C Coding Style

These C coding style recommendations, like many others, are hopefully designed to improve software robustness, maintainability, portability and performance of C programs.

1. C Language Dialects

The main constraint on the C language dialect is that it should compile with "enhanced" C89 compilers, that is, C compilers that understand long long types and map them to 64 bits.

There is no reason to ensure that the C language dialect is acceptable to a standard C++ compiler. Compiling for C++ comes at the cost of explicit casting of all the pointer conversions from/to void*. Adding type casts is bad programming style. In addition C++ has polluted the C namespace with extra reserved keywords. See Incompatibilities Between ISO C and ISO C++ for further information.

When compiling with GCC under -Wall -Wno-unused, there should be no warnings. The -Wno-unused option is needed because in debug mode there are checking macros that verify code invariants and these macros are defined to nothing when building high-performance code. When the checking macros are the only ones to refer to some variables, this yields irrelevant warnings about unused variables.

1.1. Use Standard Types

Use <stdbool.h>. This header contains a typedef for bool and macros for true and false.

Use types from <stdint.h>. This header defines: int8_t, uint8_t, int16_t, uint16_t, int32_t, uint32_t, int64_t, uint64_t, intptr_t, uintptr_t. In particular the two latter types should be used in place of diffptr_t and size_t. Don't assume void* fits in plain int.

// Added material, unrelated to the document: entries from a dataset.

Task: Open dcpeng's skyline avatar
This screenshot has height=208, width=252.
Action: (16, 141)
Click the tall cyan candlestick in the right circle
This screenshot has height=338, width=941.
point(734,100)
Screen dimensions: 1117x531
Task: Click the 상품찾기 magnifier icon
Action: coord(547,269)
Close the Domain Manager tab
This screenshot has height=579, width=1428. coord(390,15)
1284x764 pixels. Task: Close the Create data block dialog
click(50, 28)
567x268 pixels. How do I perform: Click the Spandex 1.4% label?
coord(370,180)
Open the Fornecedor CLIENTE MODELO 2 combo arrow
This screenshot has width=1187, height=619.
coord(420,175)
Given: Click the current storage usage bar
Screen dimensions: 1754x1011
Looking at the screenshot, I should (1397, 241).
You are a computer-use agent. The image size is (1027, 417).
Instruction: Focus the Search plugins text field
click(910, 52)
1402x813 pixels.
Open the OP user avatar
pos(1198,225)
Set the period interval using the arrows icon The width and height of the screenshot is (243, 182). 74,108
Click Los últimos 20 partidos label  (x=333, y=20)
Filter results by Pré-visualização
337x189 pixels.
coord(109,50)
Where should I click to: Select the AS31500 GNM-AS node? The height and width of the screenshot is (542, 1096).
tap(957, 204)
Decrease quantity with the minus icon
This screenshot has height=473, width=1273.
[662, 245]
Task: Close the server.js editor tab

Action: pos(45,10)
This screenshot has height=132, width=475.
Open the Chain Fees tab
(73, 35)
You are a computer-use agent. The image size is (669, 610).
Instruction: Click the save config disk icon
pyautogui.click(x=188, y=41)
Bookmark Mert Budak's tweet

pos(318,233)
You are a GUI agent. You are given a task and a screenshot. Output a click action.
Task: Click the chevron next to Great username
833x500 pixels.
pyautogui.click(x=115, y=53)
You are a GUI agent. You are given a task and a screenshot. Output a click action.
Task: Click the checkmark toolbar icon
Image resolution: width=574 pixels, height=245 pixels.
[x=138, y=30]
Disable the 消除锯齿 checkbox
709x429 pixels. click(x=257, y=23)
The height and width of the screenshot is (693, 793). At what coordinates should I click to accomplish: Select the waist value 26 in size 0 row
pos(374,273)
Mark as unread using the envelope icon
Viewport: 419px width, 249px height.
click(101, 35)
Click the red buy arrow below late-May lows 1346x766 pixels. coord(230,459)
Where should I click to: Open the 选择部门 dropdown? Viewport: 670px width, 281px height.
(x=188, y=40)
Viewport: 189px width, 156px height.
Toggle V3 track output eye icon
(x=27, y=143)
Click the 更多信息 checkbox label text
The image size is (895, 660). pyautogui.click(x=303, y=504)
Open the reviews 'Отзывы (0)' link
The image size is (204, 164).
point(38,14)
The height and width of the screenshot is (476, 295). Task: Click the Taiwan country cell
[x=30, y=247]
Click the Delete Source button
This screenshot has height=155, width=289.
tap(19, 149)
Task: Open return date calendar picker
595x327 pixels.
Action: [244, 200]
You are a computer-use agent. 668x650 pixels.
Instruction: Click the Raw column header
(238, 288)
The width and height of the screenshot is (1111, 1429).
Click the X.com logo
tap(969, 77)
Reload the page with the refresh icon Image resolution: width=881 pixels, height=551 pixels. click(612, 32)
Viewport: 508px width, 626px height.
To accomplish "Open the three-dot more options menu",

Assume int may only be 16-bits? The impact is that we have to use int_least32_t for indexing loops or arrays. Conversely, if int is at least 32-bit, we can use plain int for indexing.

These header files are always available in a properly organized package even with C89 compilers thanks to the GNU autotools.

1.2. C Language Extensions

Don't use the GCC language extensions.

Assume that only the C89 standard C library is available.

Don't use alloca(), as it can silently fail and return a bogus pointer.

Assume that some of the code may be compiled with GCC -fshort-enums. To ensure inter-operability, no library should export types that depend on the storage size of an enum. In particular, avoid exporting pointer to enum types and structure definitions with enum members.

Don't step into the reserved C namespace. This includes identifiers starting with a double underscore, identifiers starting with a single underscore followed by capital letter, and identifiers ending with _t.

1.3. Use of C99 Features

Allow C++ line comments and comments after preprocessor directives. The // comment is part of C99 standard. And with old C compilers one can always use a modern cpp.

No other C99 features except restrict and static inline.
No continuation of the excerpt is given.